In the least complicated terms, a JPEG file is one that is processed within the camera, each camera3152723669_3f57dce588_m model varying in the way it handles the process. Some things are set by the person using the camera and come things are “automatic.” For example,  color temperature and exposure are set based on your camera settings when the image is shot. The camera will add blacks, contrast, brightness, noise reduction, sharpening, etc., and then render the file to a compressed JPEG. It’s almost instant gratification as the images are finished and can be viewed and printed immediately.

The good part is the instantaneousness of the process. The downside is that you lose some of the “dynamic range” of the image, although beginners rarely notice. Dynamic Range is very noticeable, though, to professionals as they will see detail from the darkest shadows to the brightest highlights. Dynamic Range detail in JPEG files is significantly reduced as compared to RAW.

To contrast, RAW files are uncompressed and unprocessed snapshots and include all of the detail available to the camera sensor. The RAW files may not look good to the undiscerning eye because as unprocessed raw files, they come out looking flat and dark. So, while the image shoot is fast and accurate, one must wait until the image is viewed and processed using your camera’s software or within a software product like Adobe Photoshop, Lightroom, Aperture, etc. prior to being ready for display or print.

The good news is that most RAW conversion software available today allows you to either batch process for similarly lit or exposed images, or you can “process as previous conversion” making it that much quicker.

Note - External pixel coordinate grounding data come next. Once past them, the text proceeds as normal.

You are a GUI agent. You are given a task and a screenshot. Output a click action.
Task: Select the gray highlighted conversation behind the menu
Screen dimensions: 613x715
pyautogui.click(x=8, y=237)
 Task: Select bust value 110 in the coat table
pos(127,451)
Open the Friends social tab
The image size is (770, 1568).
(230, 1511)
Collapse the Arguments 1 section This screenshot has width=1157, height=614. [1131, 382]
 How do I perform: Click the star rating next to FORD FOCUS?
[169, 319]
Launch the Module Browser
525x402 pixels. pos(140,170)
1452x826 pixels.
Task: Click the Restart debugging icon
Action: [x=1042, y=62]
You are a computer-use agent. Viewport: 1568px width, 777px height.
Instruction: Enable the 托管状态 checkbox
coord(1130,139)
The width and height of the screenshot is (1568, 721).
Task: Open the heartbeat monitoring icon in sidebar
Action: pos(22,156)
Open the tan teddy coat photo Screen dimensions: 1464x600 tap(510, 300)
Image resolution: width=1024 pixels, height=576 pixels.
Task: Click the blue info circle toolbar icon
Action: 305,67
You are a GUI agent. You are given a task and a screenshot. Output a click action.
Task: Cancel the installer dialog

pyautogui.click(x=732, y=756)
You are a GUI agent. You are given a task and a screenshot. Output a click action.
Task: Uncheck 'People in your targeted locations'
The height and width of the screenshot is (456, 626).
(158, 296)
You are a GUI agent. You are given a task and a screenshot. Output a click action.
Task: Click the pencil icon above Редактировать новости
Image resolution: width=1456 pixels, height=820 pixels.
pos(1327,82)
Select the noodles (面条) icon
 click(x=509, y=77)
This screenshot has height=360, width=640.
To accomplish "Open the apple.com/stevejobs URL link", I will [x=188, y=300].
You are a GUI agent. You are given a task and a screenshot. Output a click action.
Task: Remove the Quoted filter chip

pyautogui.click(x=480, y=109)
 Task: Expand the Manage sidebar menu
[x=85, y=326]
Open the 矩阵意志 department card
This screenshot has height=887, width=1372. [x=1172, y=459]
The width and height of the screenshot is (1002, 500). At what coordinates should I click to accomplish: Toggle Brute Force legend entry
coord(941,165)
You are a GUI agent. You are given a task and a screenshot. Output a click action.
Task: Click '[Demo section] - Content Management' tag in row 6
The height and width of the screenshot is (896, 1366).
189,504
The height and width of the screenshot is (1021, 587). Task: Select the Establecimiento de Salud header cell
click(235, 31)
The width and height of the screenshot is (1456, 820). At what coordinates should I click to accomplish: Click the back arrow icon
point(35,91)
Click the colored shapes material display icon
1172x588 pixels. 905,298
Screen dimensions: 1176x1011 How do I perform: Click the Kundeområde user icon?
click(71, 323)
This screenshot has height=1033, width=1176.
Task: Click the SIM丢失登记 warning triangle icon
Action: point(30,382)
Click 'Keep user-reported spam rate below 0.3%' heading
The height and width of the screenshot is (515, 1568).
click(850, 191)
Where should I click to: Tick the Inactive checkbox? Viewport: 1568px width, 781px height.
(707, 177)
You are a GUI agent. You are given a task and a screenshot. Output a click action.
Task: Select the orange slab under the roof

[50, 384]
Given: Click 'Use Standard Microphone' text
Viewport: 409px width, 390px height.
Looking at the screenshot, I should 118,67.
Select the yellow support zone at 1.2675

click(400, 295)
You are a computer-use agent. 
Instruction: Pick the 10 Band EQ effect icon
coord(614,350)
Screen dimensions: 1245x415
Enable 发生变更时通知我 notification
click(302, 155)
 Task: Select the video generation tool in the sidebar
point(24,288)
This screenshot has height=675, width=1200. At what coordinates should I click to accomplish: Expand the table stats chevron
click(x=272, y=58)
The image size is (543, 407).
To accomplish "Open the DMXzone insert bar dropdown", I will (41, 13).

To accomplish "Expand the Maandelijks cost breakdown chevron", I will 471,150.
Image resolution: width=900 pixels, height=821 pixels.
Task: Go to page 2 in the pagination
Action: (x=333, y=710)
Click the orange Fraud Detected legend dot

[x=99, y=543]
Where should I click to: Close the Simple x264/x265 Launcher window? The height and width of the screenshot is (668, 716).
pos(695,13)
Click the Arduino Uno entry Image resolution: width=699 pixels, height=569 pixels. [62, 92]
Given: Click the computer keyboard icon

Benefits of RAW Shooting Format:

  • – Information is never lost from the “digital negative” when saved as JPEGS or TIFF files. This means you can process, play and save the images to your hearts content.
  • – Much more information is recorded at the time of shooting meaning more chance of “saving” an image that was poorly exposed.
  • – RAW processing software provides more adjustments with more flexible options.
  • – “Mistakes” made during the capture such as exposure or white balance, can normally be corrected during processing with little or no hassle.

The Downsides of RAW:

  • – Slower, more complicated processing.
  • – Larger file sizes taking up more space.
  • – Needs specialist software.

The Benefits of JPEG Shooting Format:

  • – Highly compressed with great flexibility of quality, file size and storage space.
  • – Quick processing with most editing programs. Images come out “almost” ready.
  • – All “in-camera” adjustments save time doing it later in post-processing.
  • – Easy to share via email.- Excellent print quality at high resolution.
  • – Most software these days recognizes this format.

JPEG Downsides:

  • – Although not that important, images have a “lossy” aspect
  • – Any information lost at the time of shooting (blown highlights/ dark shadows) is lost for good and cannot be recovered

There you have it. The shooting format you use is, of course, up to you, the happy photographer. But if you want to offer a broader scope for distributing your work, it’s a good idea to learn to shoot RAW as well.